This summer has been an excellent summer for peaches. In the beginning of July, I went to go visit some of my family in a small town in South Carolina. When I say small town, I mean it in the truest sense of the word: their town only has one signal light and everyone knows everyone else! It was wonderful to have every person I encountered smile and wave hello as they walked past! As much as I enjoyed the small town feel and marvelous courtesy, the highlight of this trip for me were the peaches. These peaches were unlike any other peaches I had had before. As soon as I bit into one, the juice ran down my hand and my arm. They were sweet and had a smooth, custardy texture. They truly were peach perfection.
Since that first peach in South Carolina, I've been hooked on peaches this summer and while none of the peaches have not been quite as good as the perfect peaches from the South, I've still enjoyed every one. In addition to eating them raw, I've also cooked with them quite a bit: peach cobbler, peach and blueberry pie, and today peach compote! Apologies for no pictures or posts of the first two peach desserts--my NICU rotation has been a bit too busy to give me time to cook and photograph and blog the dishes.
The idea for these pancakes came to me when I was making the peach cobbler. Peach and cinnamon was the classic combination I used for the cobbler, but I thought to myself that peaches certainly could stand up to different spices as well! I started brainstorming and this compote was born. It's a mix of perfectly ripe summer peaches, ginger, and cardamom. It's spicy from the ginger and complexly sweet from the cardamom. It tastes fresh and bright because I added very little sugar to it to let the juices of the peach sing for themselves. To go with it, I made whole-wheat, vanilla, cardamom pancakes. They are the perfect complement to this compote: rich and warm with the vanilla to complement the compote.

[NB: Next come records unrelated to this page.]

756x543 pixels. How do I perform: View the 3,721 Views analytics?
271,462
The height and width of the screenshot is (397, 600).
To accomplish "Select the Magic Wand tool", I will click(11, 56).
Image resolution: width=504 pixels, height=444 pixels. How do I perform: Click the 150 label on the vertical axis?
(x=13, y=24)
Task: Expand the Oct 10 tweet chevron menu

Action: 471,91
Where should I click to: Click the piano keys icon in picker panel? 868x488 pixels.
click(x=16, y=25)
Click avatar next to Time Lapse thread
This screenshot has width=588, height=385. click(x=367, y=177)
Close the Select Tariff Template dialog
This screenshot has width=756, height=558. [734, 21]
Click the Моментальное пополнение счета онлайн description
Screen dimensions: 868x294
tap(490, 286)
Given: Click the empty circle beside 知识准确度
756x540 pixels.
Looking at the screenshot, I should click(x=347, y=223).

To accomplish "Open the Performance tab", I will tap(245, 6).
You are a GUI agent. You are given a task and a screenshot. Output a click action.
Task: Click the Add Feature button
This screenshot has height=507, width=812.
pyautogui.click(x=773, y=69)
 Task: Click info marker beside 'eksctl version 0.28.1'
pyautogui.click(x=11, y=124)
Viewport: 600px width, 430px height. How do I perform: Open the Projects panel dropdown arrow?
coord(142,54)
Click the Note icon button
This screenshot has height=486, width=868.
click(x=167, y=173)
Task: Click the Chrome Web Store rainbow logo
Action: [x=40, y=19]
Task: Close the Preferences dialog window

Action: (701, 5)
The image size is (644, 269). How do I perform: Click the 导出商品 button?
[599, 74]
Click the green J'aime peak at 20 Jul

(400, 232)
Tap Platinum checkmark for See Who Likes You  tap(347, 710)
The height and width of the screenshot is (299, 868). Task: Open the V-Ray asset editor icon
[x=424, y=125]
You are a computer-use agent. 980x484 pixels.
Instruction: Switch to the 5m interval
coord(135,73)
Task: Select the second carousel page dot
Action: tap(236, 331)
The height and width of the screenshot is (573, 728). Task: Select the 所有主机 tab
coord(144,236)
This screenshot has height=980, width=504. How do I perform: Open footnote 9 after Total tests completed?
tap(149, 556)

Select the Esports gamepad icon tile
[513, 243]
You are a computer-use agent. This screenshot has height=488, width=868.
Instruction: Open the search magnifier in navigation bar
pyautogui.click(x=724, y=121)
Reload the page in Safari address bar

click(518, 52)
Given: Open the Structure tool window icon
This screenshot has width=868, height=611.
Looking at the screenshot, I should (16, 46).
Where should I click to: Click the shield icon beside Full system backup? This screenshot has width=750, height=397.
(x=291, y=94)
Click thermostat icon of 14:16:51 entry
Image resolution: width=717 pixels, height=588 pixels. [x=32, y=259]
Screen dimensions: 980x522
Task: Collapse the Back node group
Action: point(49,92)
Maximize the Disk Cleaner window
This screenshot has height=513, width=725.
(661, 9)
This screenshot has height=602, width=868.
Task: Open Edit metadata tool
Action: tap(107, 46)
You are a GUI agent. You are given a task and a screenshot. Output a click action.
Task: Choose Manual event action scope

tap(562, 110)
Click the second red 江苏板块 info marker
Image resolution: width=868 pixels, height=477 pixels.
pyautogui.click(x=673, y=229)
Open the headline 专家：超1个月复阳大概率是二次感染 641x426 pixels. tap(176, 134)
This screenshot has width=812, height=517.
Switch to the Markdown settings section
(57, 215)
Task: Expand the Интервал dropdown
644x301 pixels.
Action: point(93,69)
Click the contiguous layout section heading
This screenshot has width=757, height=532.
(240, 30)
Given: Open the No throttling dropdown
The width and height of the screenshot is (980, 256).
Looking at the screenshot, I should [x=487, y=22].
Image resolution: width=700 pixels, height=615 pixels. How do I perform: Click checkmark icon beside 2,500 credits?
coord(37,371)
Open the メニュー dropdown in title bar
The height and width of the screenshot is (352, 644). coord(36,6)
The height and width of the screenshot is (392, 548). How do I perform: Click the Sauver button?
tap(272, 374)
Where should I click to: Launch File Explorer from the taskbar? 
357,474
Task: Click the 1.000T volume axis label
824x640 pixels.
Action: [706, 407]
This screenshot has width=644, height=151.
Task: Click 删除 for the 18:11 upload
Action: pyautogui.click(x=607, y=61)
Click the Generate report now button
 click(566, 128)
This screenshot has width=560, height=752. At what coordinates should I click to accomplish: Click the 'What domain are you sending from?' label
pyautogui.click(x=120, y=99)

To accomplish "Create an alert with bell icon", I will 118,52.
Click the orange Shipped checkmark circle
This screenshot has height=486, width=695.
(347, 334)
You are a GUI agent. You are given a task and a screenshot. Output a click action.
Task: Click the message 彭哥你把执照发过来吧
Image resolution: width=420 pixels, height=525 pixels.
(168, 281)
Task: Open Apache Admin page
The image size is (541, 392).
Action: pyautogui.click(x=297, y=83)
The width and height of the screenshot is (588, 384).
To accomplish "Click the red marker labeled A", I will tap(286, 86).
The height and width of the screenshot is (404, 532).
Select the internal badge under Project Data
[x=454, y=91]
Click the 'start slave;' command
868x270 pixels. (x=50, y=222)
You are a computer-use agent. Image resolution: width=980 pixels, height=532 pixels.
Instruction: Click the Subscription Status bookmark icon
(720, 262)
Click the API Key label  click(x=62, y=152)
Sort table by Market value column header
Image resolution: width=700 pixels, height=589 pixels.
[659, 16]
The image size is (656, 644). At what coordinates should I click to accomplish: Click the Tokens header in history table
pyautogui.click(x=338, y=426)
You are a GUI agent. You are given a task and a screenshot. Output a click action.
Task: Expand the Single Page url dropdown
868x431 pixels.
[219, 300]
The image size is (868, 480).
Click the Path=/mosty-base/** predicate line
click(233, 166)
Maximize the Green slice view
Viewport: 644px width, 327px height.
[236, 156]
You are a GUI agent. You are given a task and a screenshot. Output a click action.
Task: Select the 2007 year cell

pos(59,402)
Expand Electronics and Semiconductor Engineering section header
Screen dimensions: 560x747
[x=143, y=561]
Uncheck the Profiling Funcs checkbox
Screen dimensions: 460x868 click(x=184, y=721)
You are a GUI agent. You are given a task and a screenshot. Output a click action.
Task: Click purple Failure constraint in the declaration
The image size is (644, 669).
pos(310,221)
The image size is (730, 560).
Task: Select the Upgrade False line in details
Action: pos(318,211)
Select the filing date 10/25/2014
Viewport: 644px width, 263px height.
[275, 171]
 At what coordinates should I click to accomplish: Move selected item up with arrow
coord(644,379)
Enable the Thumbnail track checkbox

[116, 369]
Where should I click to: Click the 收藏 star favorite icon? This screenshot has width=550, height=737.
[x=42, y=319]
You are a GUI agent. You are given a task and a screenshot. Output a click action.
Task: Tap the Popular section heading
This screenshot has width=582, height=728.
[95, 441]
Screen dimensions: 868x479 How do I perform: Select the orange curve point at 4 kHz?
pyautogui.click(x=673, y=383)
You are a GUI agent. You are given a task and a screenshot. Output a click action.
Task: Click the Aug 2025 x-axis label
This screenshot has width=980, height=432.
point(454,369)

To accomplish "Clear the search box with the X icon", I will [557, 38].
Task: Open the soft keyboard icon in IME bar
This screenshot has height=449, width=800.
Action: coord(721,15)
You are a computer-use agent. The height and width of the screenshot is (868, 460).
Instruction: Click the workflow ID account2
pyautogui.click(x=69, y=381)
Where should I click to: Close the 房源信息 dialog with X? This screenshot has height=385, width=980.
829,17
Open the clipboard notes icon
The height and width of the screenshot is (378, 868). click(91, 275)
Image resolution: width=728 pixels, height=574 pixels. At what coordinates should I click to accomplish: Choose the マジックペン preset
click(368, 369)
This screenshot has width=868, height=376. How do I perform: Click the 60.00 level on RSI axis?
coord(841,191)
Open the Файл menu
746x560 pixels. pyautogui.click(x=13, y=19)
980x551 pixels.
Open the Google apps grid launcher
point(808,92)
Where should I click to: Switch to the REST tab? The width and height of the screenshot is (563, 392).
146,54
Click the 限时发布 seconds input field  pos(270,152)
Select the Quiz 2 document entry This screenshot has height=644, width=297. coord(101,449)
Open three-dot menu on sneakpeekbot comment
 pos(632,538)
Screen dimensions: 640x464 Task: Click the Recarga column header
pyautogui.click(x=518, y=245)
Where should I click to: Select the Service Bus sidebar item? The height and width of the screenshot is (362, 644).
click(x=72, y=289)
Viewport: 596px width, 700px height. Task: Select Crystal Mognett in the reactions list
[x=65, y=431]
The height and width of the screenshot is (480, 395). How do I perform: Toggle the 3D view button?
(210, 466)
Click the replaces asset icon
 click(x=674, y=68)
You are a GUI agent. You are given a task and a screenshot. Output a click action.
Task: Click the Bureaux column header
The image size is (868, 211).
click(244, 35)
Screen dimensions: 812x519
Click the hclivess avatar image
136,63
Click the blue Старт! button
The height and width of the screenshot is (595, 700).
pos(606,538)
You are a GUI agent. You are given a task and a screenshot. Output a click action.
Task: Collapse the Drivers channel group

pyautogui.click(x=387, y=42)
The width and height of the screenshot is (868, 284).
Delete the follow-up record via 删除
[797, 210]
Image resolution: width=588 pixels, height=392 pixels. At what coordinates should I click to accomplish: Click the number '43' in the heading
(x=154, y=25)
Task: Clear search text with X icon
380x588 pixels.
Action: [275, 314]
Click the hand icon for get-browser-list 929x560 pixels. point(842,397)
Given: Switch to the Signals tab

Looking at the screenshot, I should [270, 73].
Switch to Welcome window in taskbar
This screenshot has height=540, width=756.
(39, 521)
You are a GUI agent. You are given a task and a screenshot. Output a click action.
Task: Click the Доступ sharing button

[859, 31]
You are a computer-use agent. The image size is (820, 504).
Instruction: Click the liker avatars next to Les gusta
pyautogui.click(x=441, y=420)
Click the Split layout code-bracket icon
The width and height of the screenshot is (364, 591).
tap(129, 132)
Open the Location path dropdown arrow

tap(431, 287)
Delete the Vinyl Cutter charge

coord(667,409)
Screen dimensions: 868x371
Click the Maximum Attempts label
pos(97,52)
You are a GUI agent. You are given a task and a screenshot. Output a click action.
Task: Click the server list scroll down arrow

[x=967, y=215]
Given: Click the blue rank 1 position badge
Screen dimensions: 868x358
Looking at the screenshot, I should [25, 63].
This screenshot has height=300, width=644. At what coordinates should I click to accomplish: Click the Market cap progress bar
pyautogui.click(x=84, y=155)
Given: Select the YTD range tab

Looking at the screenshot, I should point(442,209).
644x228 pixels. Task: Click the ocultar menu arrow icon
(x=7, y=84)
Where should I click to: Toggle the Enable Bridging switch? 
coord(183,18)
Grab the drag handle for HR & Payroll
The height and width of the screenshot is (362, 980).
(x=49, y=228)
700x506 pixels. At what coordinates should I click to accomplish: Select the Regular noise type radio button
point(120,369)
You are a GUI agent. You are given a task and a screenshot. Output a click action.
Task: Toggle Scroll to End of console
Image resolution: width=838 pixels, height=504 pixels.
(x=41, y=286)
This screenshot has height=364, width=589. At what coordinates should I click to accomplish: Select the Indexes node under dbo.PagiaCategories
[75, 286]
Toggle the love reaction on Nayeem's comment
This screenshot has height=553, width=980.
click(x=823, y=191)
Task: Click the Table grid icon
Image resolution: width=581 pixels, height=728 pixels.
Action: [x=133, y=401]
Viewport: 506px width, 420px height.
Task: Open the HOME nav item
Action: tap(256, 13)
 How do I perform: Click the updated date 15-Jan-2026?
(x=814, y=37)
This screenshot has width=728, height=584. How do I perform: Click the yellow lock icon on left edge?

|Perfect, golden brown pancake!|
1. Make sure the pan is warm enough--if you drop a drop of water on the pan it should sizzle
2. Cook the pancakes until little bubbles form on the top, then flip them and cook for 30-45 seconds more. This will give you golden brown pancakes every time. They should go from looking like the photograph on the left to the photograph on the right before you flip.
|Step 1: pour your batter onto pan|
|Step 2: Wait until little bubbles form, and a few pop|
Whole-Wheat Vanilla Cardamom Pancakes:
1/2 cup All Purpose Flour
1/2 cup Whole Wheat Flour
1/2 tsp. Baking Soda
1/8 tsp. Salt
1 tsp. Sugar
1/4 to 1/2 tsp. Ground Cardamom (depending on how much you like cardamom)
3/4 cup Yogurt
1/4 cup Milk
1/4 tsp. Pure Vanilla Extract
1 tsp. Vegetable oil
3 Ripe Peaches, thinly sliced
1 tsp. Sugar
2 Tbsp. Water
1/4 tsp. Ground Ginger
1/4 tsp. Whole Cardamom Seeds
Make the Compote:
Coarsely crush the cardamom seeds in a mortar and pestle or a spice grinder. Placed the sliced peaches in a small saucepan. Add the sugar, water, ground ginger, and now coarsely crushed cardamom to the pan. Bring to a boil over medium heat, turn down and simmer.
Make the Pancakes:
Add the dry ingredients to a mixing bowl. Combine well with a whisk.
Combine the wet ingredients in another bowl, preferably with a pouring spout.
Slowly pour the wet ingredients into the dry ingredients. Use the whisk to mix the two ingredients together. Do not overmix, otherwise your pancakes will be tough. The batter should be thick, but pourable. If it is too thick, add some more milk to the batter and fold it in.
Heat a non stick pan over medium heat until it is hot enough that a drop of water will sizzle when dropped on its surface. Spray with nonstick spray. Pour a quarter of the batter onto the pan. Let it cook until small bubble develop on the surface. Carefully slide a spatula under pancake and flip it over to cook the other side. Cook for 30-45 seconds or until the other side is golden-brown. Repeat with remaining batter.
Spoon the warm compote over the pancakes and serve with or without maple syrup. Enjoy!